Correspondence: Dr A-R Moslemi, Department of Pathology, Sahlgrenska University Hospital, SE-413 45 Göteborg, Sweden. Tel: +46 313 423335; Fax: +46 31 417283; E-mail: ali-reza.moslemi@pathology.gu.se

Received 27 May 2004; Revised 12 October 2004; Accepted 13 October 2004; Published online 9 February 2005.

Abstract

Mitochondrial myopathy in progressive external ophthalmoplegia (PEO) has been associated with POLG1 mutations. POLG1 encodes the catalytic subunit of polymerase and is the only polymerase known to be involved in mtDNA replication.

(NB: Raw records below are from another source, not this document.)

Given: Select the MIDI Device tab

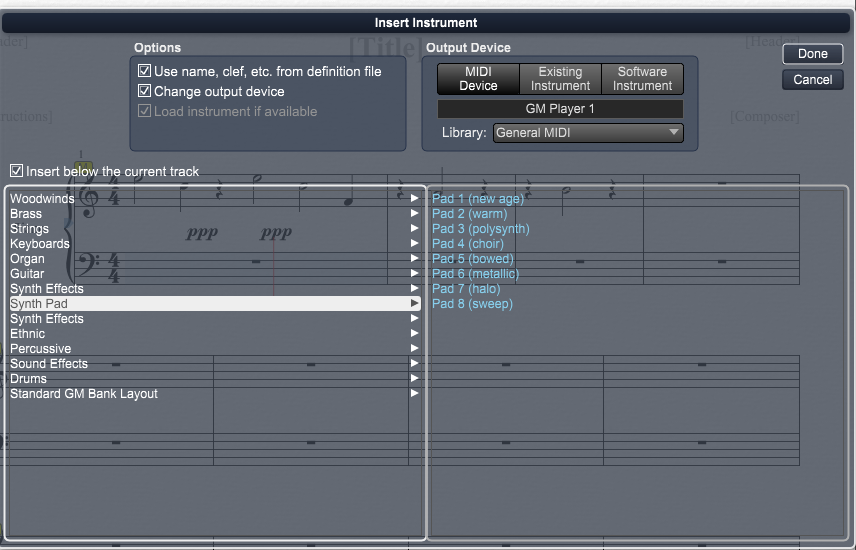Looking at the screenshot, I should pos(478,79).
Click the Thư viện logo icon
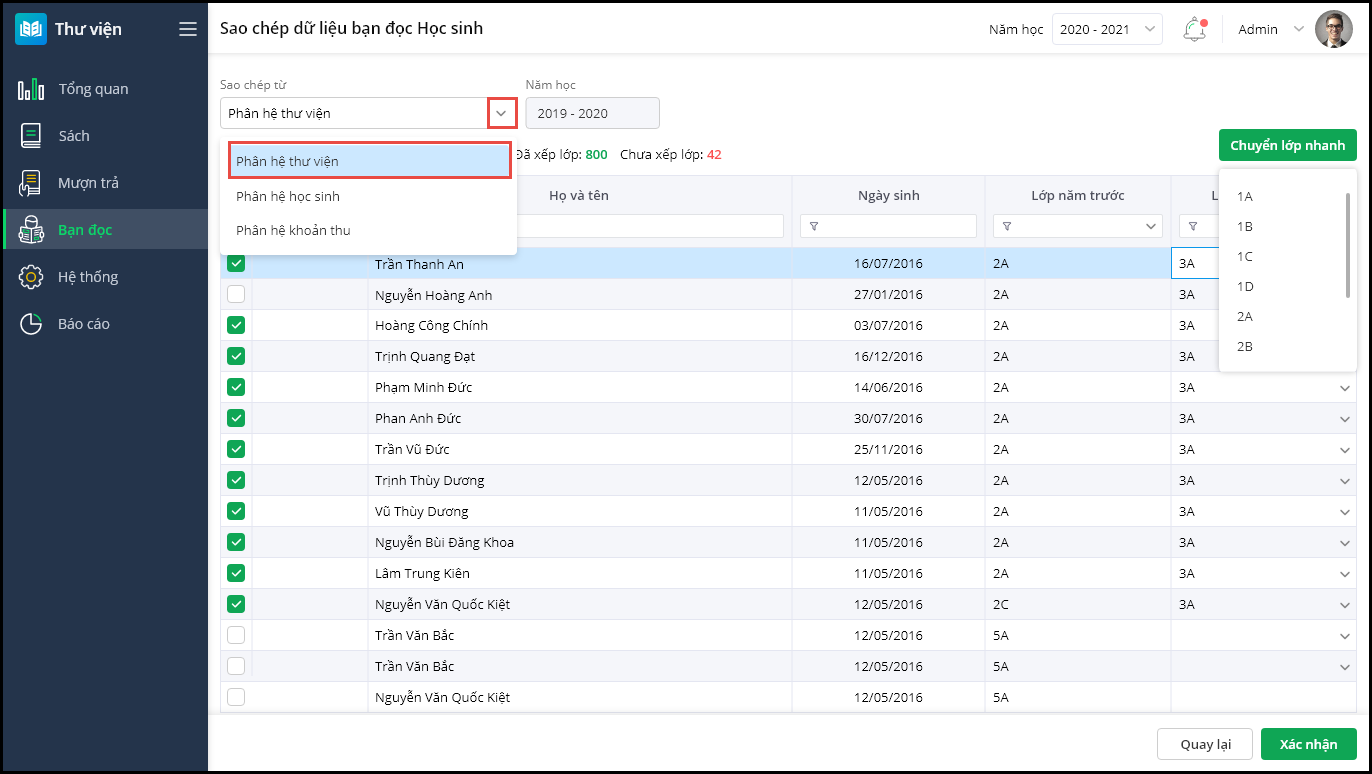Image resolution: width=1372 pixels, height=774 pixels. pyautogui.click(x=31, y=29)

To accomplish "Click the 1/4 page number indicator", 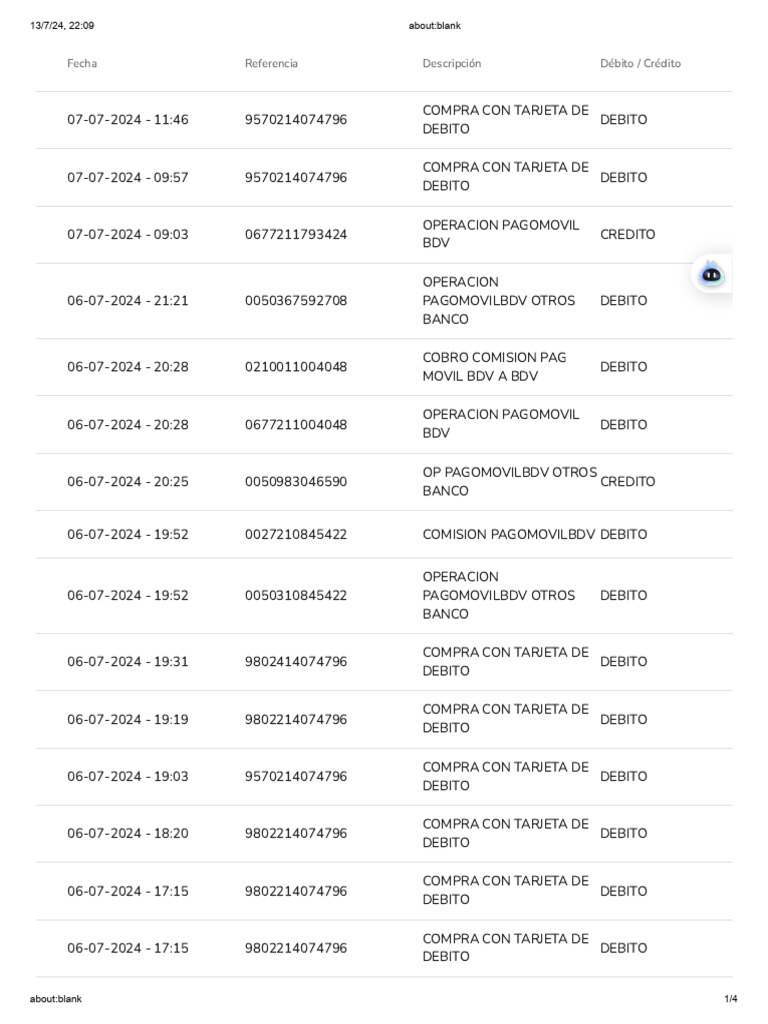I will click(x=731, y=999).
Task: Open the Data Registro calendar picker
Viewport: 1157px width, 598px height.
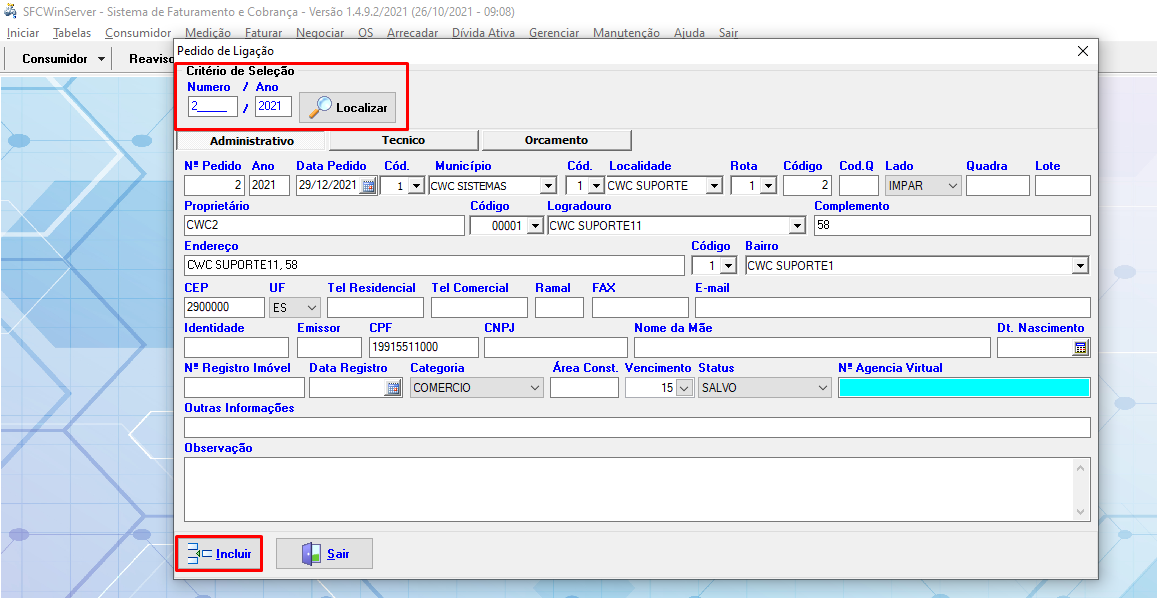Action: point(393,388)
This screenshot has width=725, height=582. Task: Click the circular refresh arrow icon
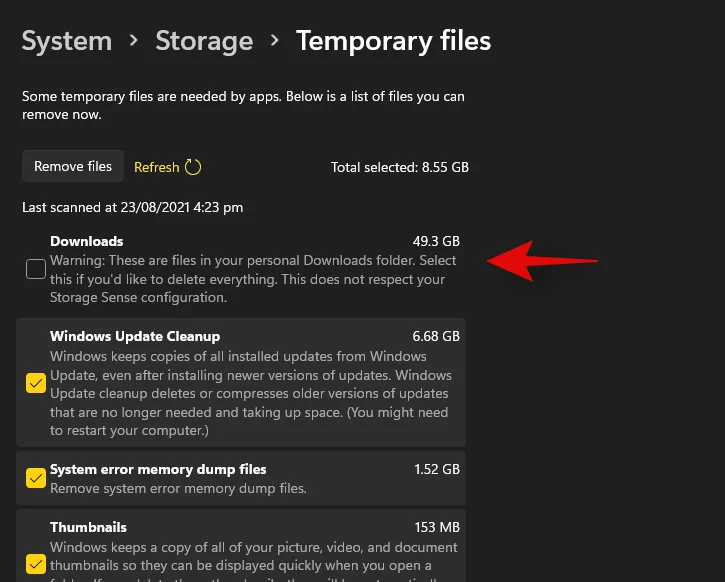[193, 167]
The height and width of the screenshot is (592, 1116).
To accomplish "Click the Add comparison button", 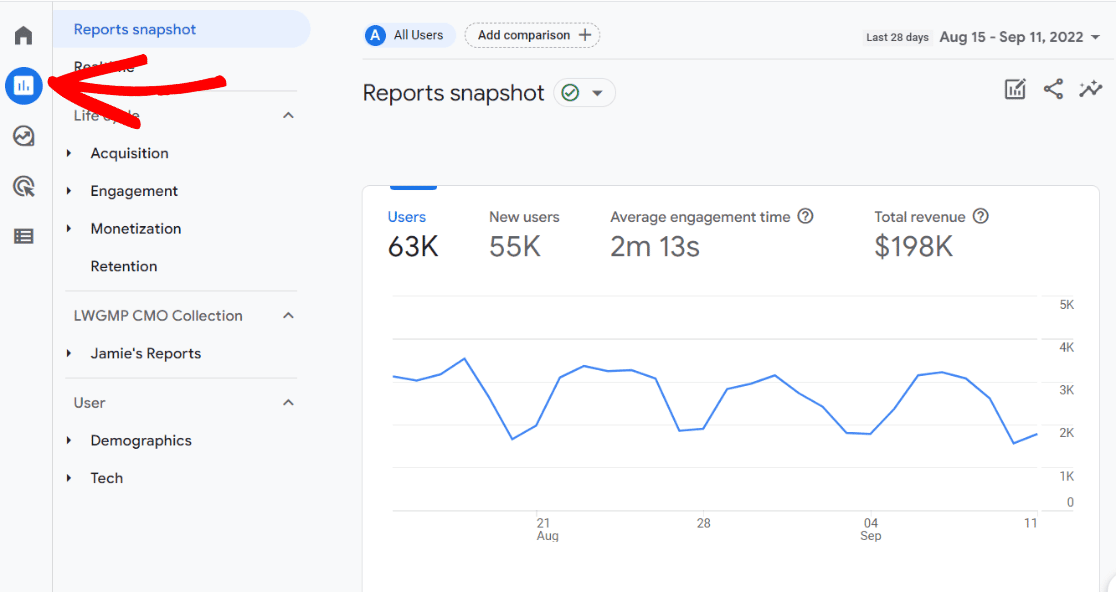I will [532, 35].
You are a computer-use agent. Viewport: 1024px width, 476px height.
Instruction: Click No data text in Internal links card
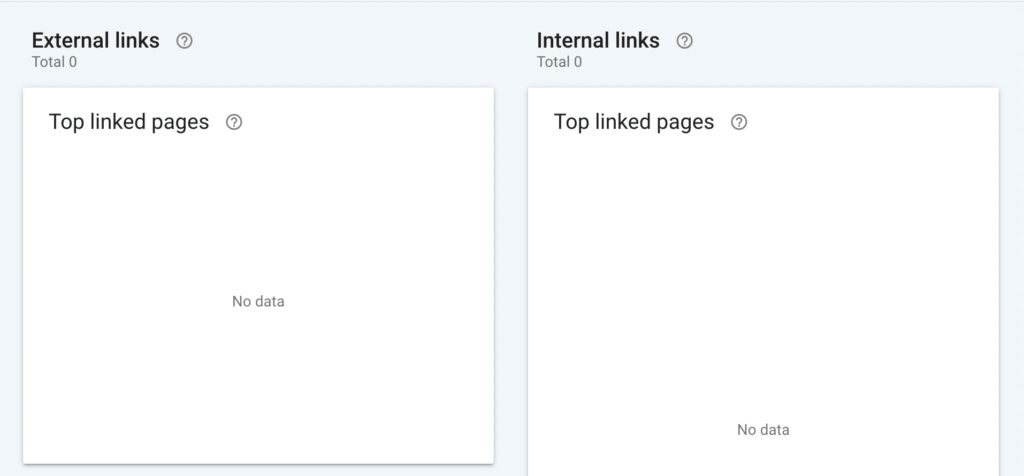tap(763, 430)
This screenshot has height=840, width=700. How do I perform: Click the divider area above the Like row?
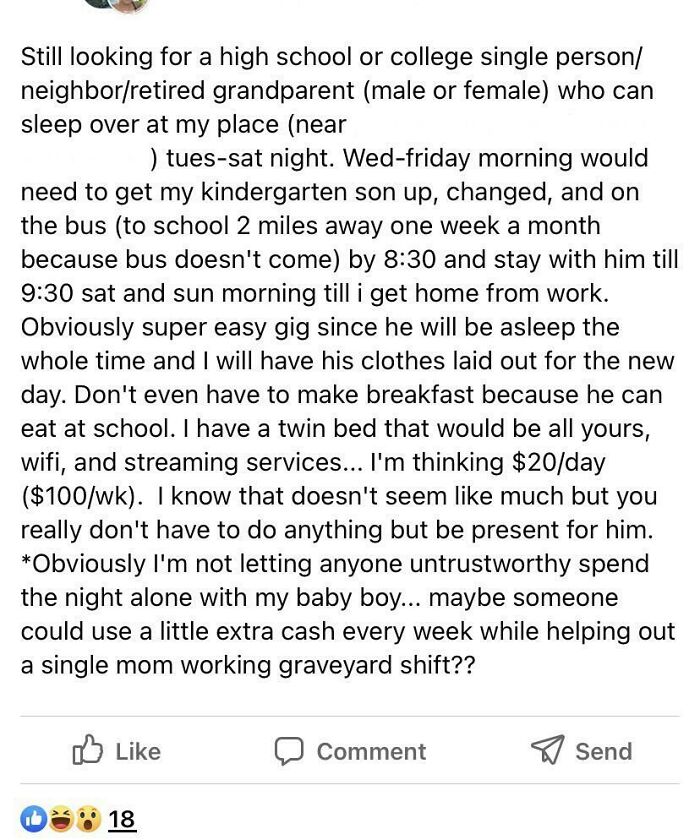pos(350,715)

It has two functionally different domains, one polymerase domain and one exonuclease domain with proofreading activity. In this study we have investigated whether mtDNA point mutations are involved, directly or indirectly, in the pathogenesis of PEO. Muscle biopsy specimens from patients with POLG1 mutations, affecting either the exonuclease or the polymerase domain, were investigated. Single cytochrome c oxidase (COX)-deficient muscle fibers were dissected and screened for clonally expanded mtDNA point mutations using a sensitive denaturing gradient gel electrophoresis analysis, in which three different regions of mtDNA, including five different tRNA genes, were investigated. To screen for randomly distributed mtDNA point mutations in muscle, two regions of mtDNA including deletion breakpoints were investigated by high-fidelity PCR, followed by cloning and sequencing. Long-range PCR revealed multiple mtDNA deletions in all the patients but not the controls. No point mutations were identified in single COX-deficient muscle fibers. Cloning and sequencing of muscle homogenate identified randomly distributed point mutations at very low frequency in patients and controls (<1:50 000). We conclude that mtDNA point mutations do not appear to be directly or indirectly involved in the pathogenesis of mitochondrial disease in patients with different POLG1 mutations.